**Activity**
Leaving the pictures aside, repeat the entries exactly.

**Saved entries**
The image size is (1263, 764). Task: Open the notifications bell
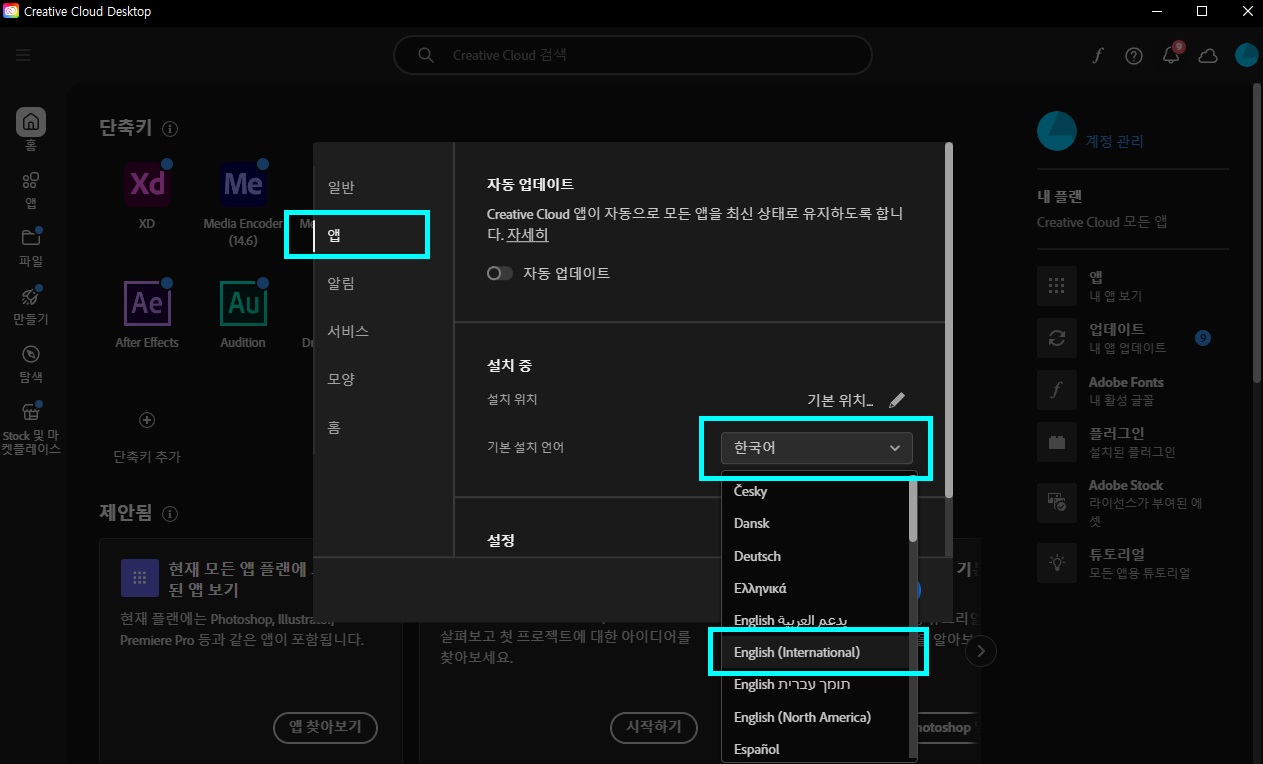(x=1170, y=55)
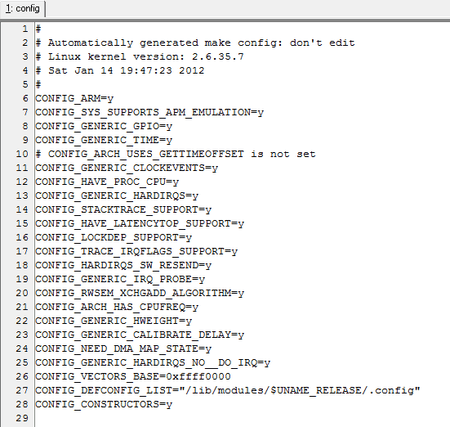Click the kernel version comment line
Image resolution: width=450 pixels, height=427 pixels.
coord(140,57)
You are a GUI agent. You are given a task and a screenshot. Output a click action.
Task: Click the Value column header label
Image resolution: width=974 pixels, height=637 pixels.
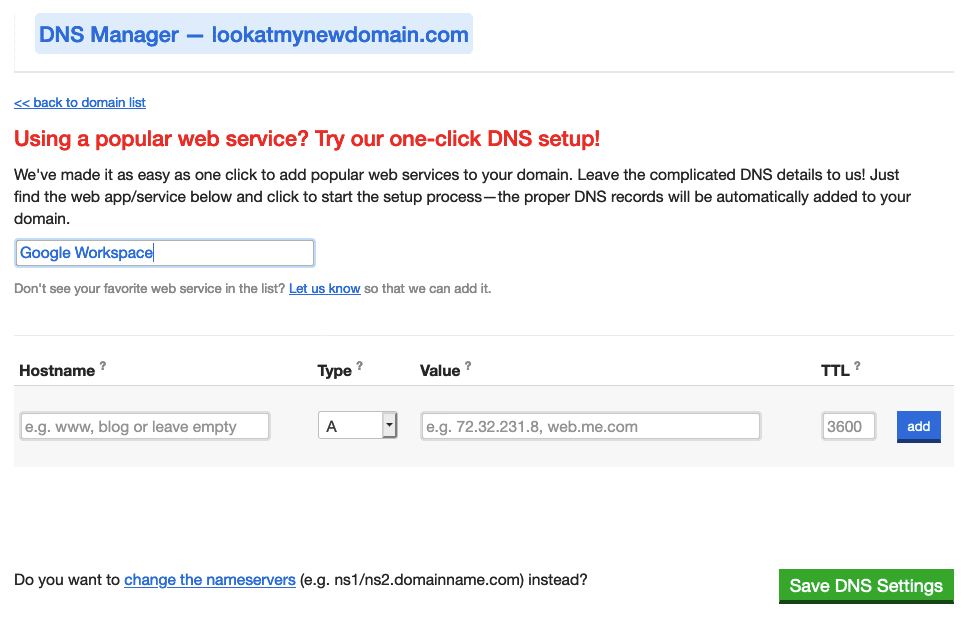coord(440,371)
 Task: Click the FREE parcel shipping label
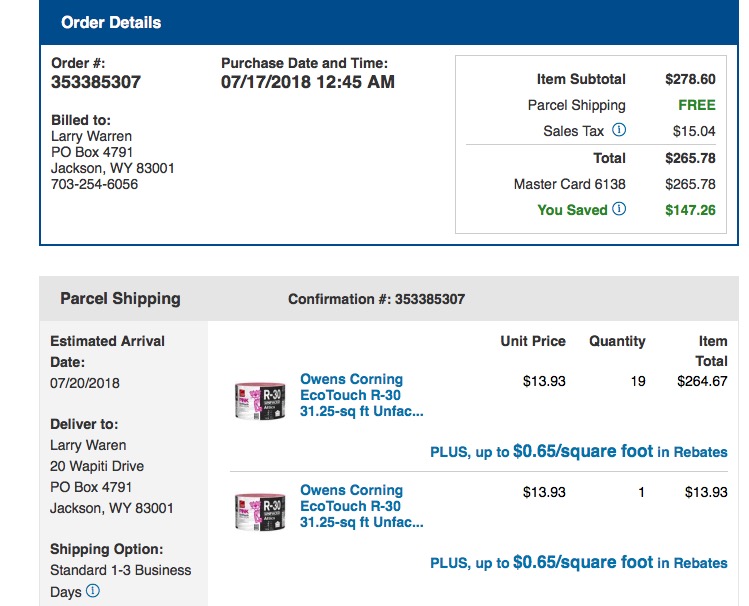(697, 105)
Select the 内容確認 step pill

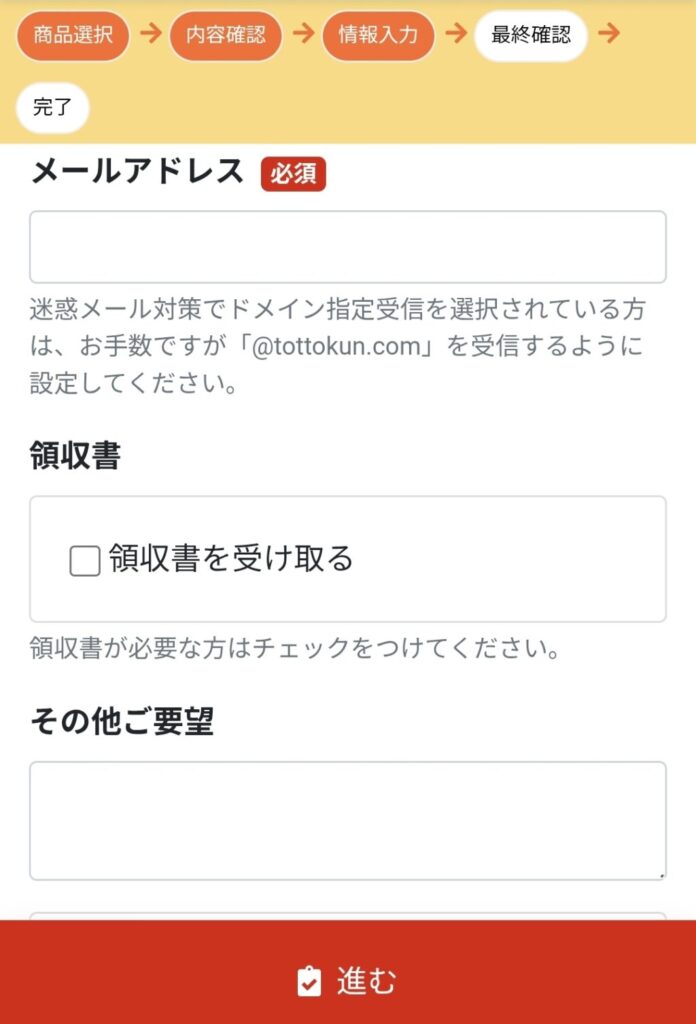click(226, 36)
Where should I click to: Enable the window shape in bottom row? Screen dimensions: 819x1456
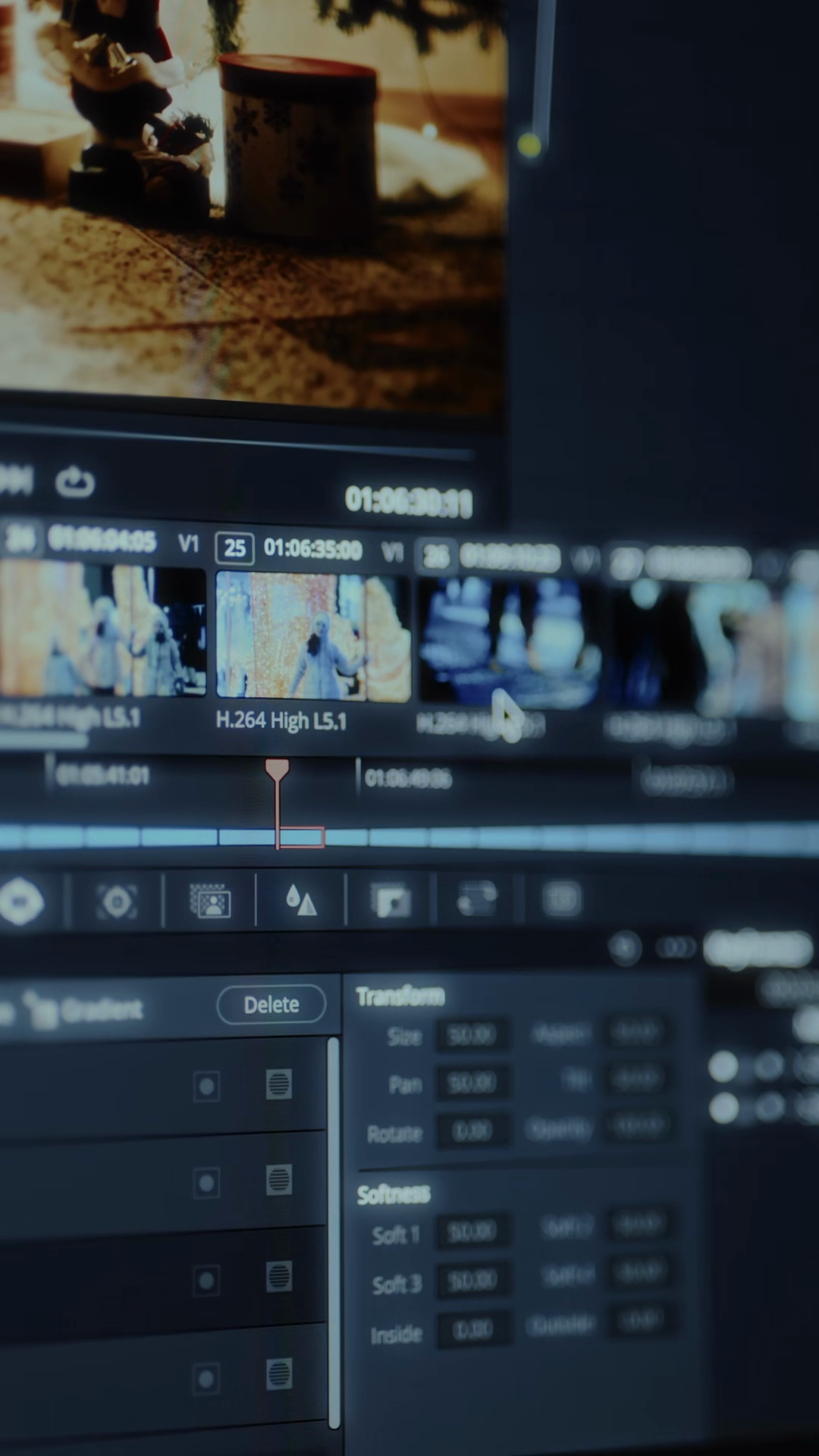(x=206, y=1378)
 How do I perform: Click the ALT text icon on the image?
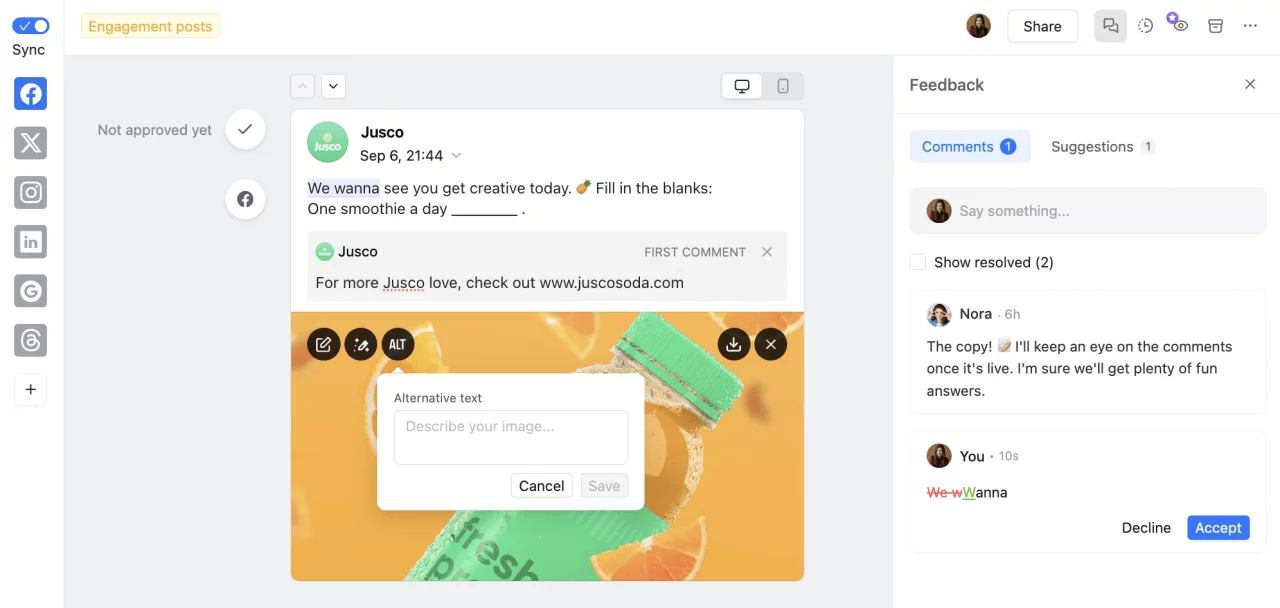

**Your response**
The image size is (1263, 764). Task: Open the notifications bell
(x=1170, y=55)
Click the kernel version comment line
Image resolution: width=450 pixels, height=427 pixels.
coord(140,57)
You are a GUI agent. You are given a task and a screenshot. Output a click action.
Task: Click the Value column header label
Image resolution: width=974 pixels, height=637 pixels.
coord(440,371)
 Task: Click the FREE parcel shipping label
(697, 105)
Select the 内容確認 step pill

click(226, 36)
Where should I click to: Enable the window shape in bottom row? Screen dimensions: 819x1456
(x=206, y=1378)
 How do I perform: Click the ALT text icon on the image?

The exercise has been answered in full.